Experiment: GPU vs CPU for Sparse Parity Methods

Date: 2026-03-14 Status: FINDING Issue: #6

Question

Does running sparse parity methods on GPU (PyTorch CUDA) produce useful energy or performance data? Sub-question of "Is ARD or DMC the better energy proxy?"

What was performed

Reimplemented three sparse parity methods (GF(2), SGD, KM) in PyTorch CUDA. Ran them on an NVIDIA L4 via Modal Labs, matching the numpy harness config: n=20, k=3, hidden=200, lr=0.1, wd=0.01, batch=32, hinge loss, seed=42.

Ran 5 times to measure variance. Compared against CPU numpy baselines from bin/reproduce-all.

What was produced

GPU times (5 runs on NVIDIA L4 via Modal)

Run GF(2) SGD (37 epochs) KM
1 1.7ms 1014ms 663ms
2 2.1ms 1676ms 1016ms
3 2.0ms 1367ms 844ms
4 2.3ms 1603ms 899ms
5 2.0ms 1571ms 921ms
Mean 2.0ms 1446ms 869ms
Std 0.2ms 254ms 127ms

100% accuracy on all 5 runs, 37 epochs for SGD on all 5 runs.

GPU vs CPU comparison

Method CPU (numpy) GPU mean GPU/CPU ratio
GF(2) 0.5ms 2.0ms 4x slower
SGD 142ms 1446ms 10x slower
KM 1.1ms 869ms 790x slower

Cost

$0.002-0.003 per run. Total for 5 runs: ~$0.012.

Can it be reproduced?

# GPU (requires Modal account)
pip install modal
modal token set
modal run bin/gpu_energy.py

# CPU baseline
PYTHONPATH=src python3 bin/reproduce-all

Finding

GPU is 4-790x slower than CPU for sparse parity at n=20/k=3. Consistent across 5 runs.

  • GF(2) is sequential row reduction (XOR). Can't parallelize.
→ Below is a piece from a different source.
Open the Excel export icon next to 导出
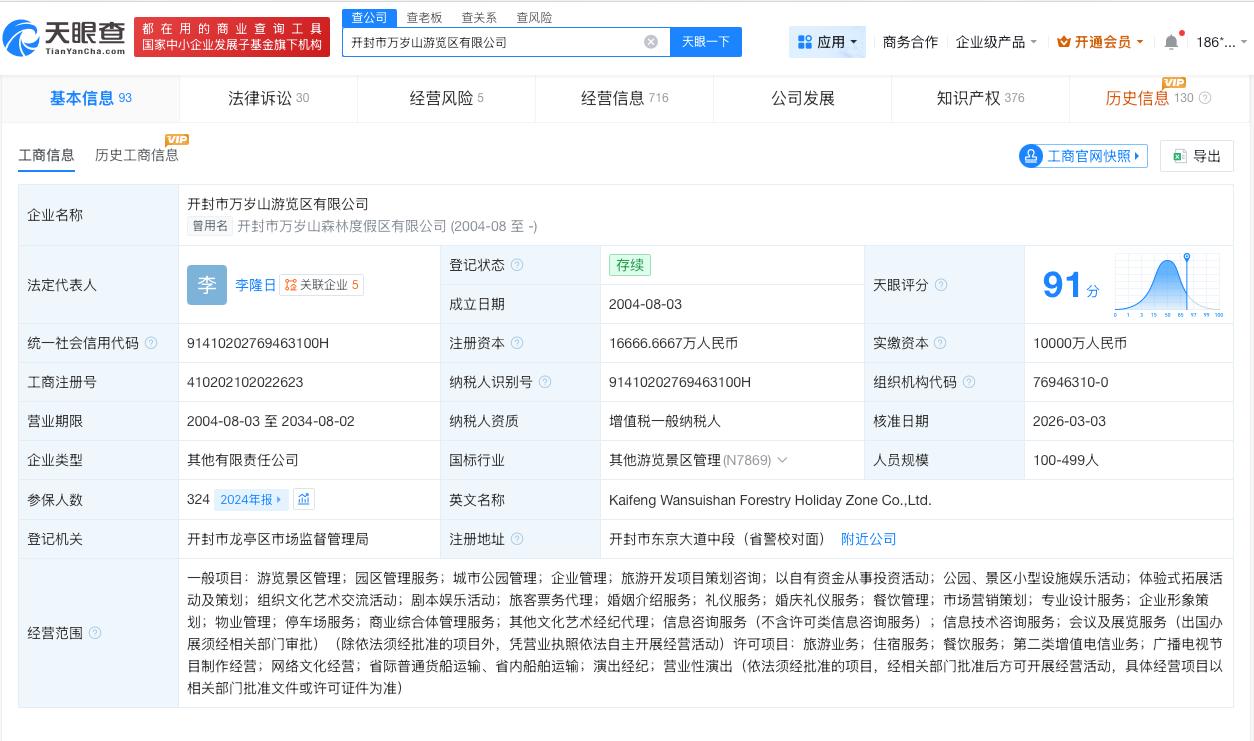The width and height of the screenshot is (1254, 741). click(1178, 156)
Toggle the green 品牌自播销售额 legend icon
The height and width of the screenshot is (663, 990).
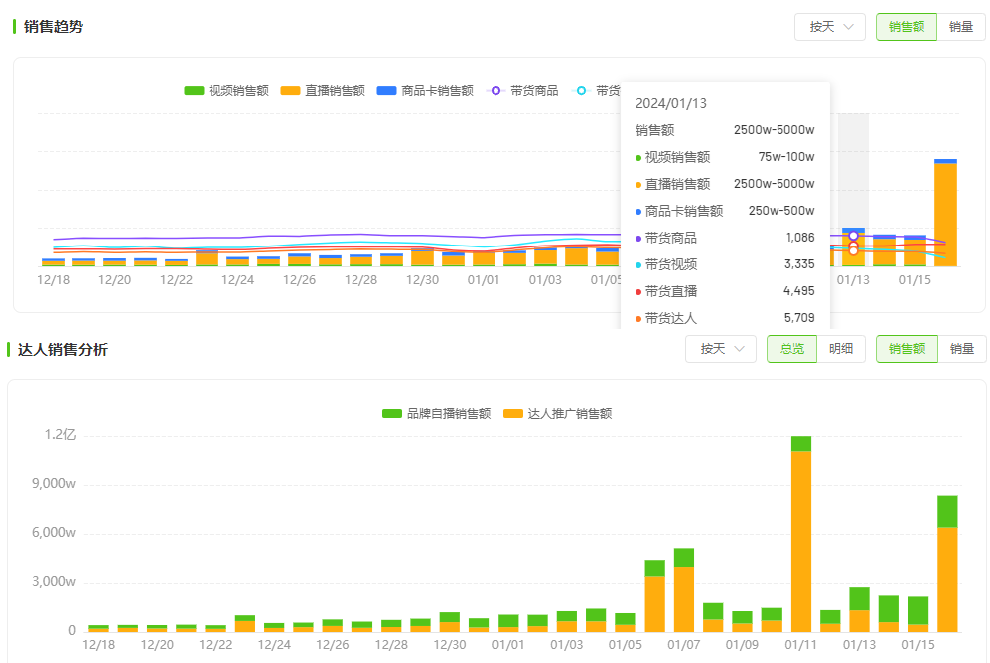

Runs on CPU even inside a GPU container. 4x overhead from container/PyTorch setup.
  • SGD has the same epoch count (37) but each epoch is 10x slower. The weight matrix (200x20) is too small for CUDA kernel launch overhead to amortize.
  • KM is 790x slower. It runs 20 small independent operations, each launching a CUDA kernel for a tiny tensor.

The ARD vs DMC proxy comparison is still unanswered. These workloads don't stress the GPU memory subsystem, so measuring GPU energy here tells you nothing about memory access patterns. That question needs nanoGPT-scale workloads.

What's useful: The bin/gpu_energy.py pipeline works (PyTorch on Modal, matching Yaroslav's gpu_toy.py pattern). When the group moves to nanoGPT, this script is the starting point. At sparse parity scale, use CPU wall-clock time.

Files

  • Script: bin/gpu_energy.py
  • This document: findings/exp_proxy_comparison.md
  • Reproduce: modal run bin/gpu_energy.py